Taxes — a word that will cause just about anybody to cringe, raise blood pressure, and possibly incite a round of other four letter words not suitable for this paper.
I say this a bit tongue in cheek, but please know that I do not take taxation lightly and am writing this article because Yankton County, as many may have already heard, is proposing a change to add an additional $1 to our current wheel tax ordinance.
Our current wheel tax is set at $4 per wheel on up to a maximum of four wheels and we are looking to increase that to $5. Essentially, citizens currently pay $16 per year for every car, pickup, trailer, etc with four wheels. The new implementation would raise this by $4 per vehicle per year. If you own two vehicles, your taxes effectively will be raised by $8 and so on. You get the picture.

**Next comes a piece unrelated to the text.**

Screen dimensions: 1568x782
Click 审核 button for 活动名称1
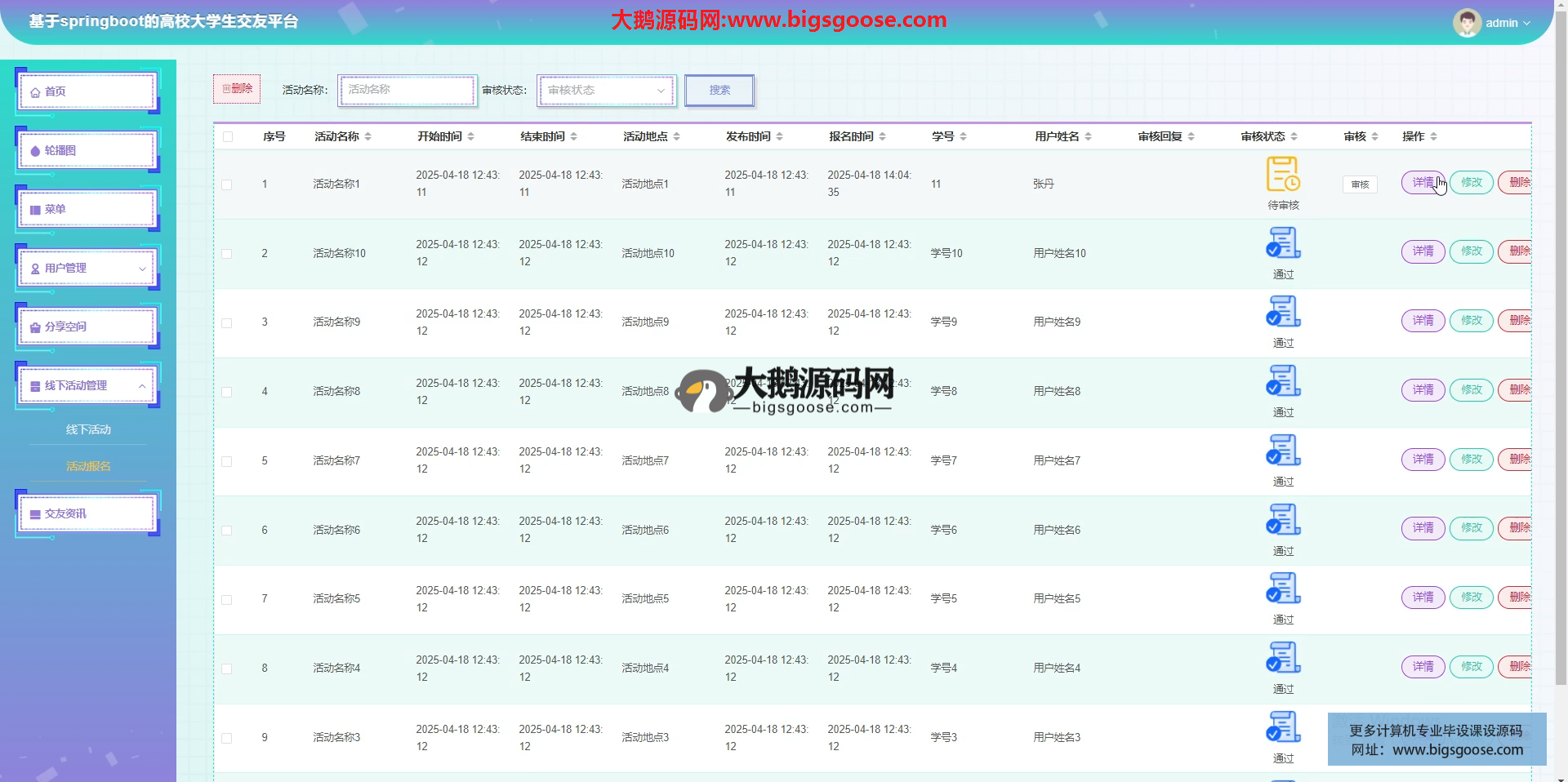coord(1360,184)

Some may think of the adage, “You cannot tax your way into prosperity,” in which I agree. But I also know that you CAN save your way into poverty, which is one reason our roads are in the poor condition we see today. We need to make the right investments when they present themselves, and I would like to offer readers a bit of an explanation as to why I am in support of this wheel tax increase.
First and foremost, it will have a positive impact on the competitive bid process the state has laid out for its Bridge Improvement Grants (BIG). This state program allows counties to apply for assistance on bridge repair and replacement projects. All applications have criteria entered into a formula and the highest scores are allocated the funding. Some of the criteria include condition of the bridge, how close the nearest alternate route would be if the bridge closed, etc. Some of those things we really have no control of, but there are several factors that we do have influence over. Having a “shovel ready” plan increases our score and we have executed plans to begin engineering work on some bridges.

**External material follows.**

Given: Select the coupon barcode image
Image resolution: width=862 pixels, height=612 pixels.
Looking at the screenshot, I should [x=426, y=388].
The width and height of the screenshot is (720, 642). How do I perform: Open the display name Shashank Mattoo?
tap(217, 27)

Another lever we have is to increase the cost share from the county. For instance some of our recent bridge work was awarded an 80/20% cost match from the state, the state paying the larger portion. If dollars available in the program were tight and another county were looking at a large project, we could increase our share to a 30/70% or 50/50% split and “buy” points on our application. This is something we may need to consider down the road but is not in our plan just yet. This option is potentially very costly when looking at a $5 million bridge replacement.
A third means to increase our scores is to have a $5 wheel tax. Any amount from $1-5 will add to our score, but $5 will give us the maximum opportunity to have a successful application. Simply put, the state is willing to help those who help themselves when it comes to roads. We are in competition with other counties to utilize a finite pool of money that is offered by the state. I see the $1 increase as having potential for a good return on our investment and we could leave millions of dollars on the table if we do not take steps to maximize our BIG scores.
The secondary reason that I support this increase is simple: every dollar we can spend on maintaining our roads today will save $7 in future costs (this figure is given to us from LTAP). It has been estimated that this increase will net $113,000 (give or take) dollars that are allocated to our Highway Department. While every little bit helps, this sum increases our current highway budget by just over 2%. It will not be enough to identify any large projects for reconstruction, bridge replacement, etc. This amount would not even cover the asphalt costs for one mile of road. I say this to try to reiterate that primary reason for support is really the BIG score stipulations and not to be careless with taxpayers dollars. This is the lowest cost method of increasing our chances for future bridge repair and replacement.
I am confident that this action will be brought to a petition and public vote as has been done in the recent past, but I urge readers to view this not just as a money grab but as I see it: a solid return on investment.